Your reply should set down word for word each line below from the one with "The image size is (773, 536)." through the final line, both included, but none of the pictures.
——
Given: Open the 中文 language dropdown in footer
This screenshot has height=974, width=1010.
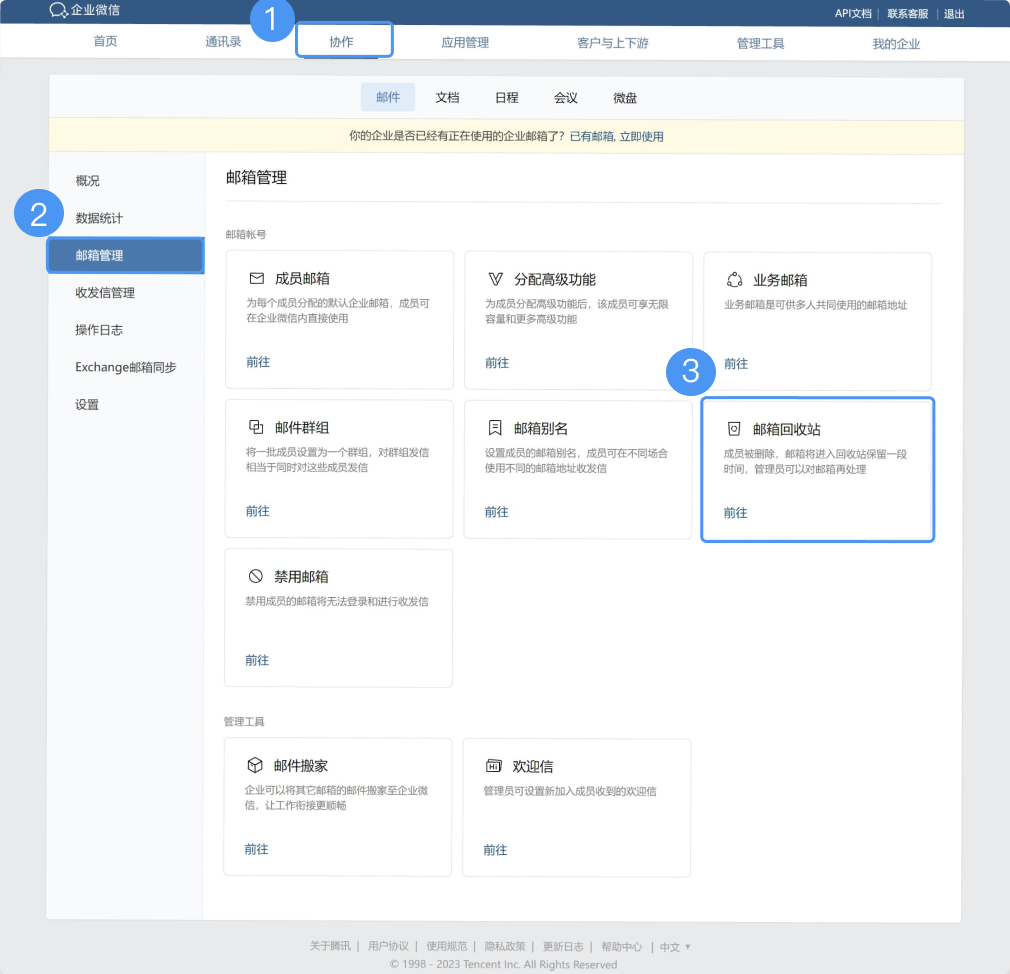Looking at the screenshot, I should tap(675, 947).
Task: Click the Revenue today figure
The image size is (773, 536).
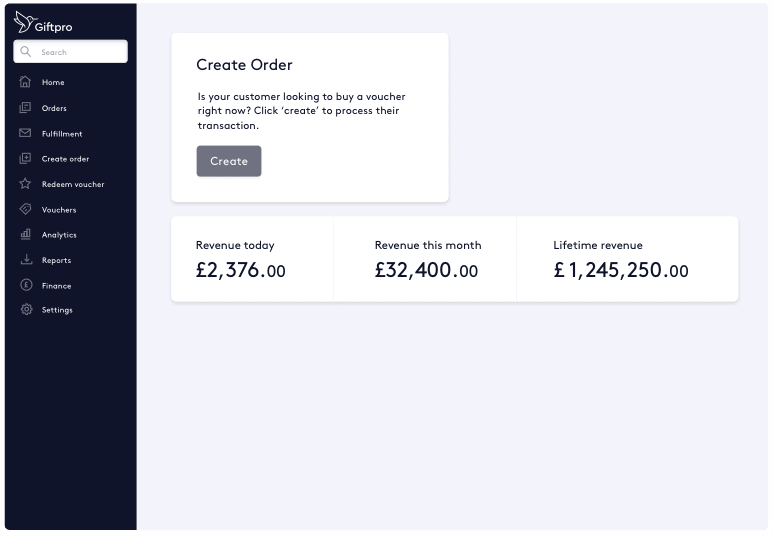Action: pos(240,270)
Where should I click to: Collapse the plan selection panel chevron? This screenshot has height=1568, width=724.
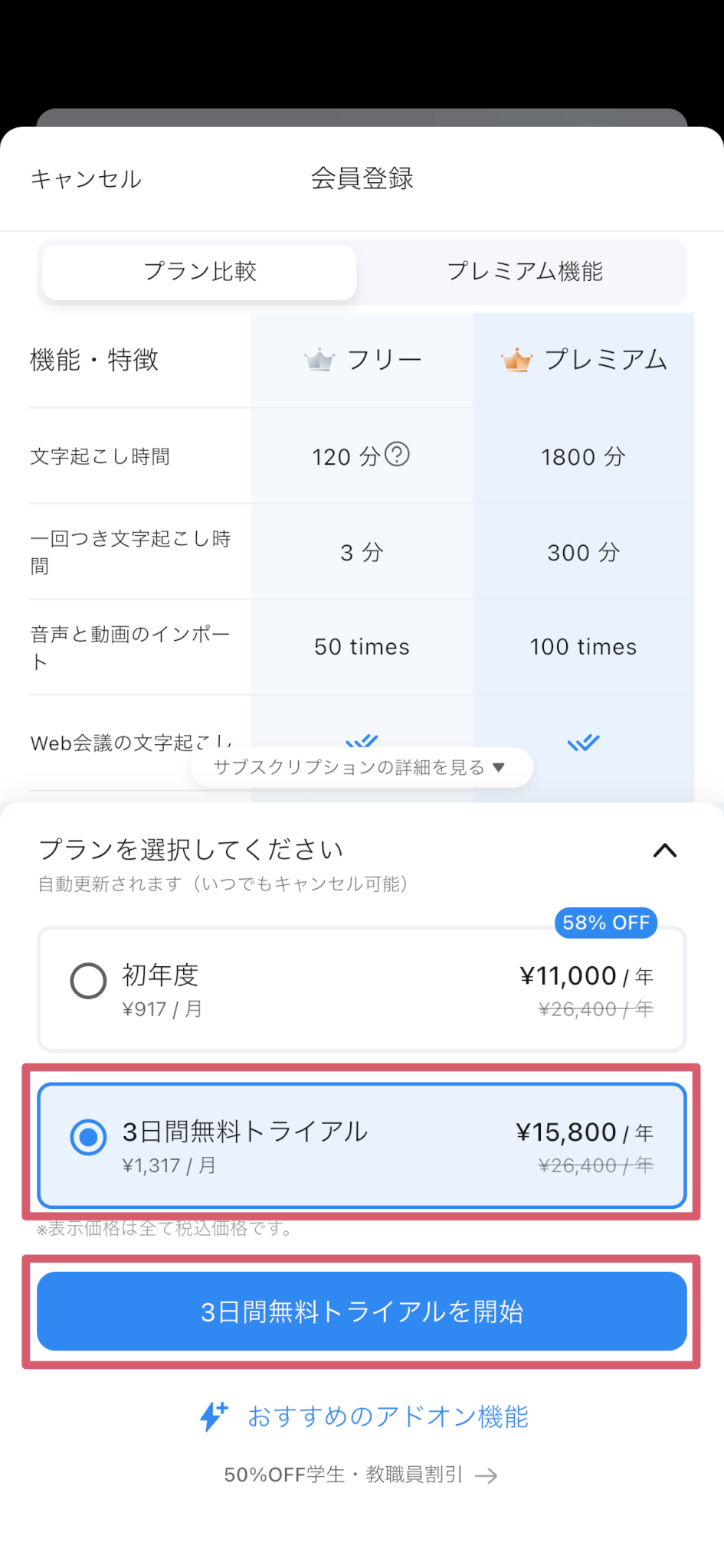tap(665, 851)
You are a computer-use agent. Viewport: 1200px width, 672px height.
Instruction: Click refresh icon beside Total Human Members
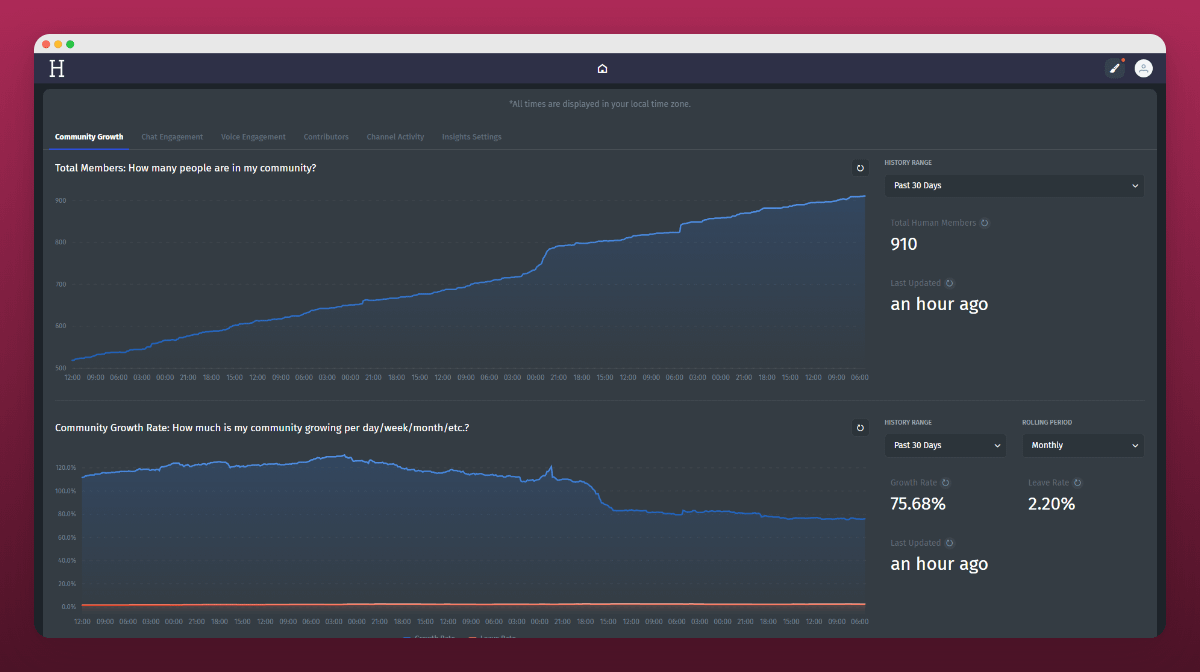tap(984, 223)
——
Your response =>
The image size is (773, 536).
Action: pos(240,270)
Where should I click to: Collapse the plan selection panel chevron? This screenshot has height=1568, width=724.
tap(665, 851)
You are a computer-use agent. Viewport: 1200px width, 672px height.
Instruction: Click refresh icon beside Total Human Members
tap(984, 223)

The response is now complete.